§ WHAT IS BEING ASKED
What you return must match, exactly, the lines running from the one containing "Instruction: Click the" to the end of the data, both included, and must contain no pictures.

--- INPUT MATERIAL ---

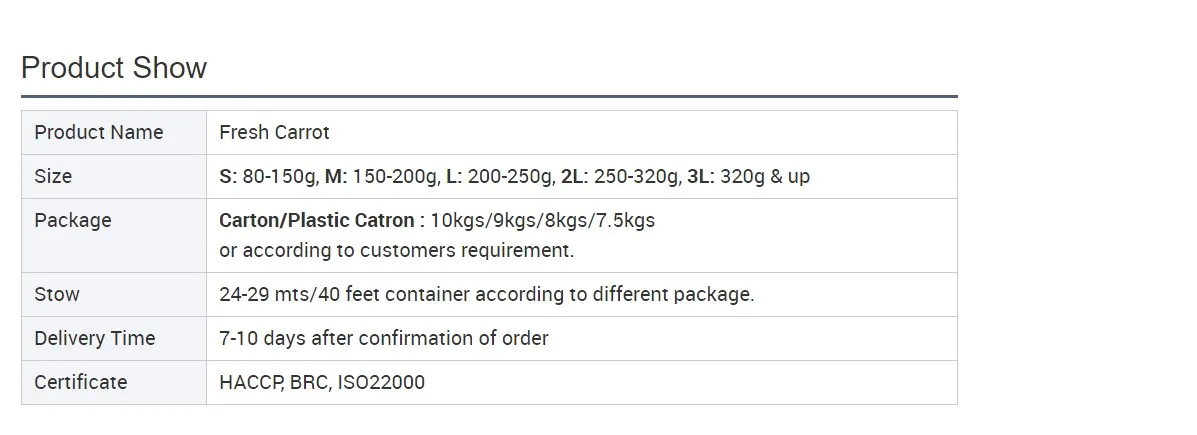Click the divider line under Product Show
The height and width of the screenshot is (435, 1197).
point(488,97)
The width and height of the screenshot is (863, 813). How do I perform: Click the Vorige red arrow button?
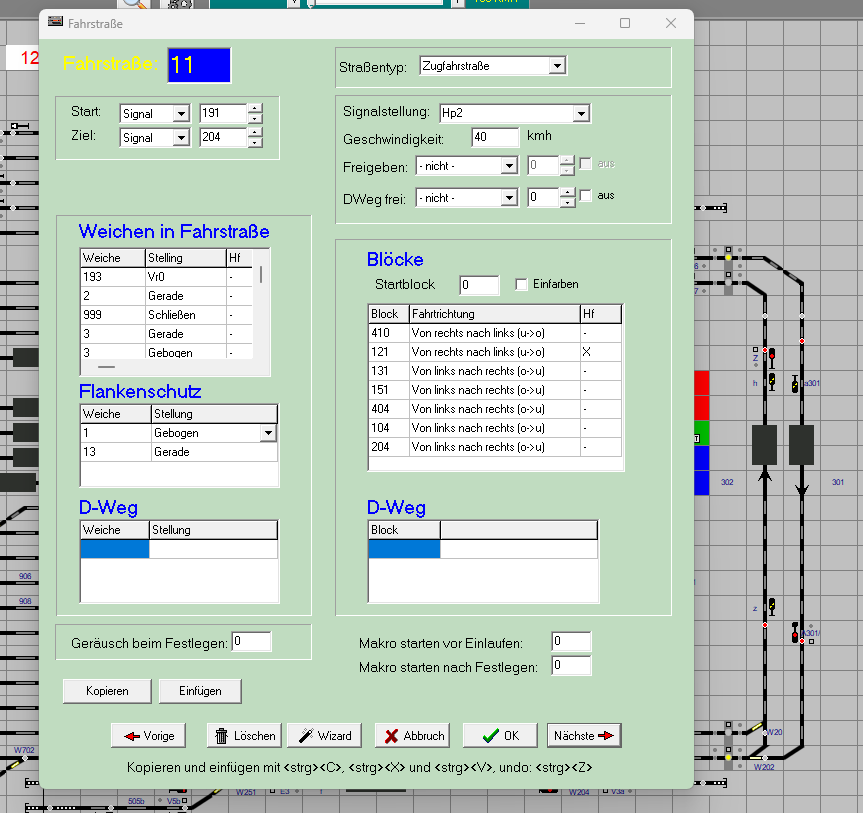tap(148, 735)
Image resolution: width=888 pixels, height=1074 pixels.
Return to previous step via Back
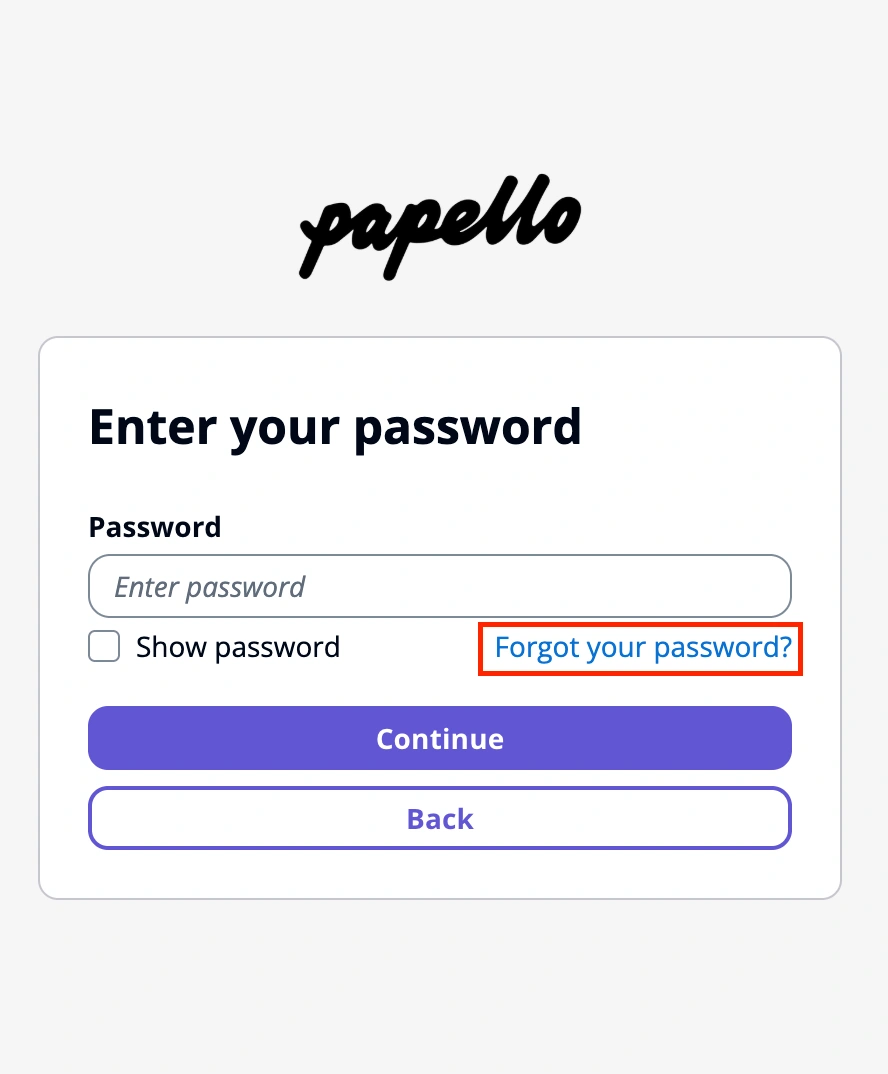440,818
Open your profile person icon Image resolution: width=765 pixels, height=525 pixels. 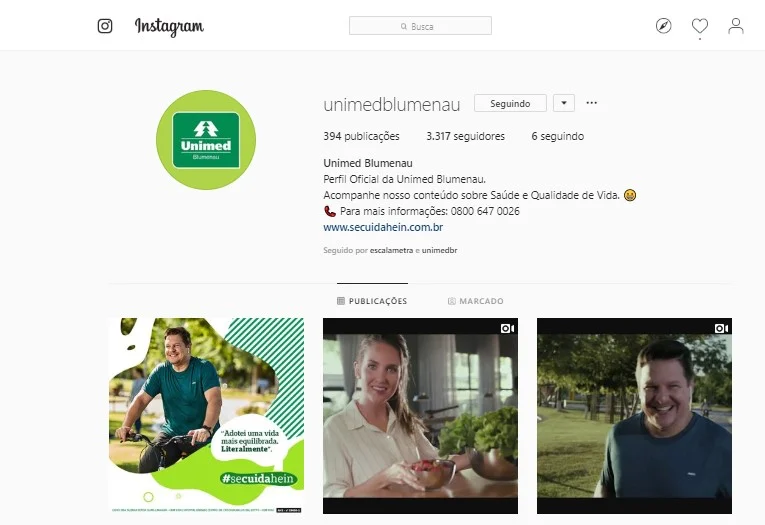[x=736, y=26]

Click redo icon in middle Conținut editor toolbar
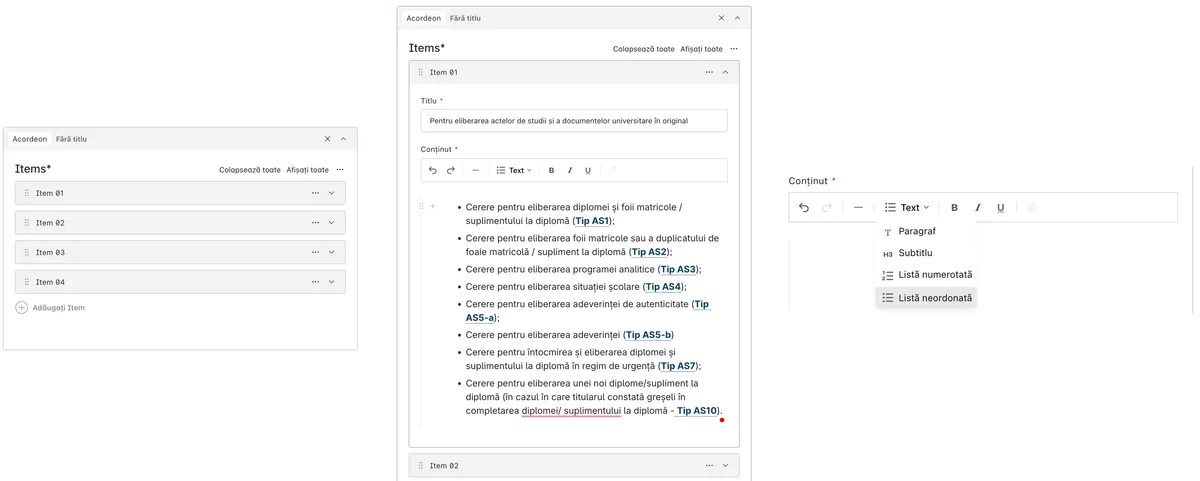(x=451, y=170)
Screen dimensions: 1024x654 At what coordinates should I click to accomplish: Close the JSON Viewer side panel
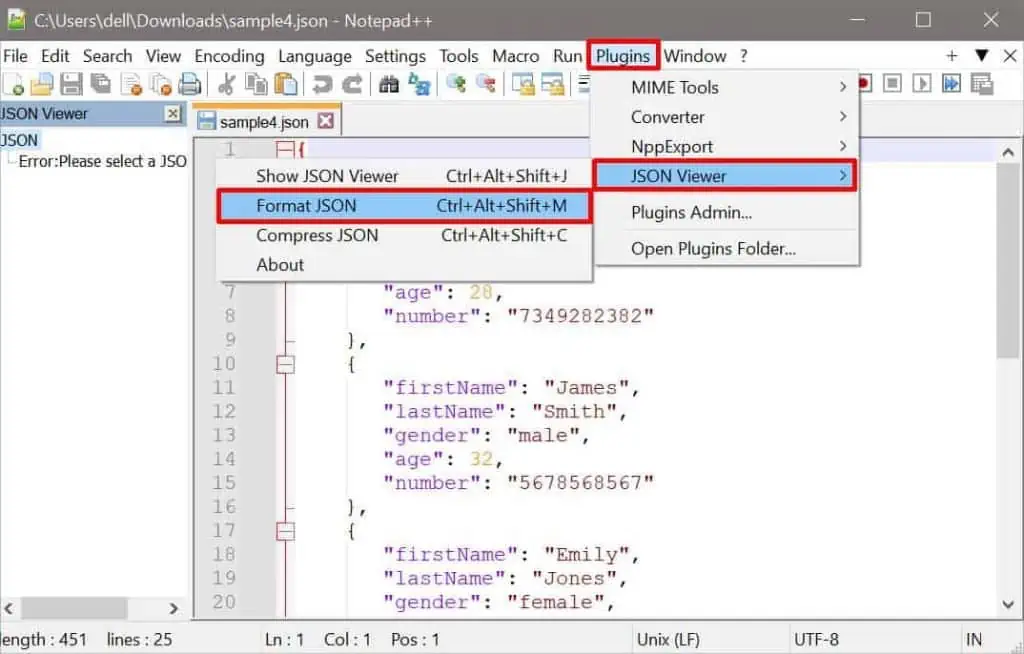coord(172,113)
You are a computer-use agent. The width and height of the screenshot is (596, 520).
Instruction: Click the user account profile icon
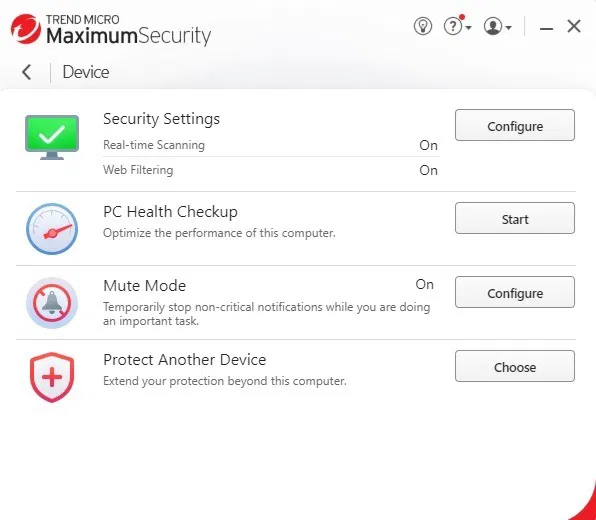tap(493, 27)
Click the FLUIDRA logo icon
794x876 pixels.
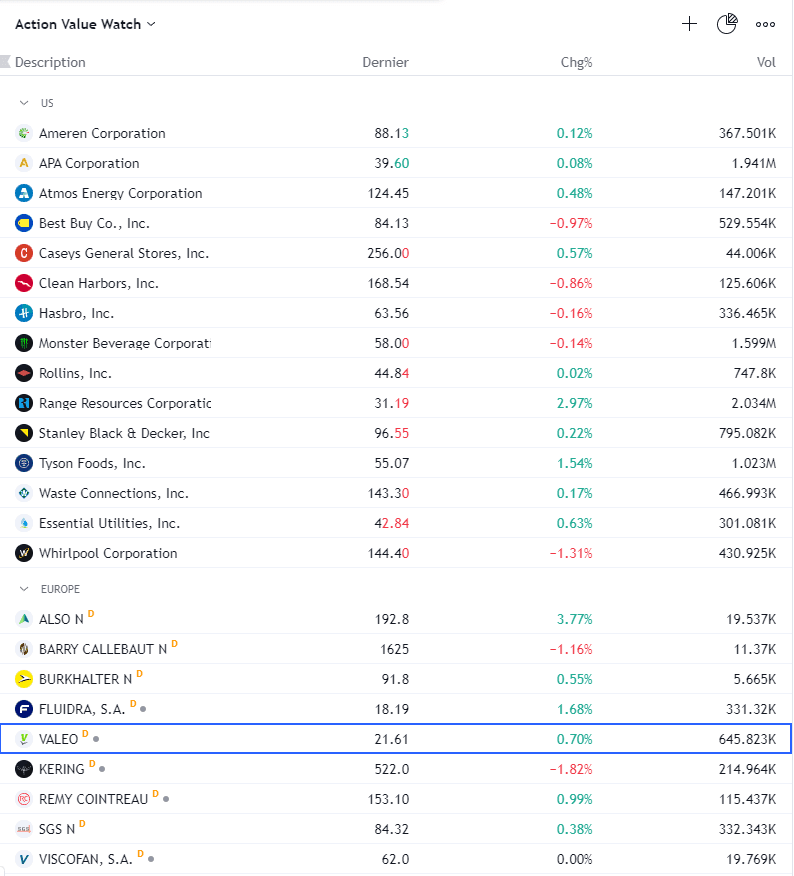coord(23,710)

---

§ SOLUTION
Instruction: Click the user account profile icon
tap(493, 27)
Click the FLUIDRA logo icon
794x876 pixels.
coord(23,710)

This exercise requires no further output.